BRIEF:
Please return each line of the entries below that contains the word "dimensions".

── EXERCISE MATERIALS ──

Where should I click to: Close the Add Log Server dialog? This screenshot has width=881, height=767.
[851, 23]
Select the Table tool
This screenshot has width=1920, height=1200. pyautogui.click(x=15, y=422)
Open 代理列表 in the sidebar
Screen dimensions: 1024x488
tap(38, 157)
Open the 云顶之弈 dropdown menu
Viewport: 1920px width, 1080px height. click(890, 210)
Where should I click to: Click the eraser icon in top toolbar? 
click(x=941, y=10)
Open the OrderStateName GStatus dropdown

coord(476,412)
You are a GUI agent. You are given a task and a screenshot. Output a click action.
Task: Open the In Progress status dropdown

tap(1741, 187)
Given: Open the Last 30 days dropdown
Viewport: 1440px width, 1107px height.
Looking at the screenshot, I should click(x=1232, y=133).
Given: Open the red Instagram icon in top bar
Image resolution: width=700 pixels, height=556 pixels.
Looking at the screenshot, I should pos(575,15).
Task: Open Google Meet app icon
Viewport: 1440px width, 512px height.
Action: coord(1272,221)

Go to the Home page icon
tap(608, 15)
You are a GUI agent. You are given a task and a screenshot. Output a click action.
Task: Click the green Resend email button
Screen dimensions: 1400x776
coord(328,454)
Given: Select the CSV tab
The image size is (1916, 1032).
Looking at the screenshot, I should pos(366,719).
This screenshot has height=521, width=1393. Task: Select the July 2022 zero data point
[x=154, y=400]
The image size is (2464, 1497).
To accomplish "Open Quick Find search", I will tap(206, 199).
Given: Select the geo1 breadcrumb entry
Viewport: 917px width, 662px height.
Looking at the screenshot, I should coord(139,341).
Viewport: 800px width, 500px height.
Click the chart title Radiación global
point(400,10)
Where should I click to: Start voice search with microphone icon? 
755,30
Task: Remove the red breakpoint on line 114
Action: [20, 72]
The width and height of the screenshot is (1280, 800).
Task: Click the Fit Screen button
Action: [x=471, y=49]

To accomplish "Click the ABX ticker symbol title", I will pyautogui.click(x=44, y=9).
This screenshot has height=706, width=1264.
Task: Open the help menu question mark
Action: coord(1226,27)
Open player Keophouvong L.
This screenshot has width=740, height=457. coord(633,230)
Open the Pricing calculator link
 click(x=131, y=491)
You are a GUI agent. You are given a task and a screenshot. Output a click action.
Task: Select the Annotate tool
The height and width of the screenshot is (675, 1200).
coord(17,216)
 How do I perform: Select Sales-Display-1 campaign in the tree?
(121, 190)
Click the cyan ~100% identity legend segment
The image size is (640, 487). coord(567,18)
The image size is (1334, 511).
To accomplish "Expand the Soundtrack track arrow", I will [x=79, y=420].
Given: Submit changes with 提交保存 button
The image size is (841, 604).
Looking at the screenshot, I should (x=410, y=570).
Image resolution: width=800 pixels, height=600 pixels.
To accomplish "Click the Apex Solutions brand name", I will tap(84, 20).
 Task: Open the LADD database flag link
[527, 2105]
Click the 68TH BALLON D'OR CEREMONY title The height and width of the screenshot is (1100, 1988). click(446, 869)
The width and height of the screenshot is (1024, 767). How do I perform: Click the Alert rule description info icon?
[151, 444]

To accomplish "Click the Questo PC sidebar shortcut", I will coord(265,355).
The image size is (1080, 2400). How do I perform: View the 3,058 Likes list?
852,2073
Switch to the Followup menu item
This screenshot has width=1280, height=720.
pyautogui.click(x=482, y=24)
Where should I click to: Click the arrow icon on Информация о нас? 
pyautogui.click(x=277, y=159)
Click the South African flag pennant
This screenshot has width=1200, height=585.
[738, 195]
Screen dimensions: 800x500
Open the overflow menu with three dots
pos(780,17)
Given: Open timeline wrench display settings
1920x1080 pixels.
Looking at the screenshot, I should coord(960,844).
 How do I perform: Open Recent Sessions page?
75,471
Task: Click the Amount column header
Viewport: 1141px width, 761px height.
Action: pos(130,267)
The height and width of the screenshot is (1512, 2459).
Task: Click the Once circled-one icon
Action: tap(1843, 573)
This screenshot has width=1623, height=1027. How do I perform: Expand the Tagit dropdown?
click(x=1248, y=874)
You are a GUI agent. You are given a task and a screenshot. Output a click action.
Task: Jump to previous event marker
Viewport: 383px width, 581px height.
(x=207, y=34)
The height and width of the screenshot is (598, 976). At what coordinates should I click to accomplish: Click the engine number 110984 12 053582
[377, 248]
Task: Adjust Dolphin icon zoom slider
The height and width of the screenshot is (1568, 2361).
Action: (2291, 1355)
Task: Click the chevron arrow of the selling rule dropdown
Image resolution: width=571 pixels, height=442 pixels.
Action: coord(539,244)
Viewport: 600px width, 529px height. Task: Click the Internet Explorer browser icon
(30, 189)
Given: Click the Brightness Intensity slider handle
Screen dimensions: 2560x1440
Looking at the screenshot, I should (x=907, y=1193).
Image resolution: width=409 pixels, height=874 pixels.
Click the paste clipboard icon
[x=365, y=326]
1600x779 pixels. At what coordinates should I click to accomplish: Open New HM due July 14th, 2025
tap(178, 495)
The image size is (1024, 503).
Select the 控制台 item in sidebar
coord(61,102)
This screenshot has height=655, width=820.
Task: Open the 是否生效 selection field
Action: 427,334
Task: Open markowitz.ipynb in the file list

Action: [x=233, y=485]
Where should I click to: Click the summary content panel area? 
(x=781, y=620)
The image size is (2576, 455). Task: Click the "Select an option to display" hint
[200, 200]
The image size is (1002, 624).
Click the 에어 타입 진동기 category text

───

CORRECT RESULT:
Screen dimensions: 1024x488
Screen dimensions: 1400x776
Screen dimensions: 800x500
Screen dimensions: 2560x1440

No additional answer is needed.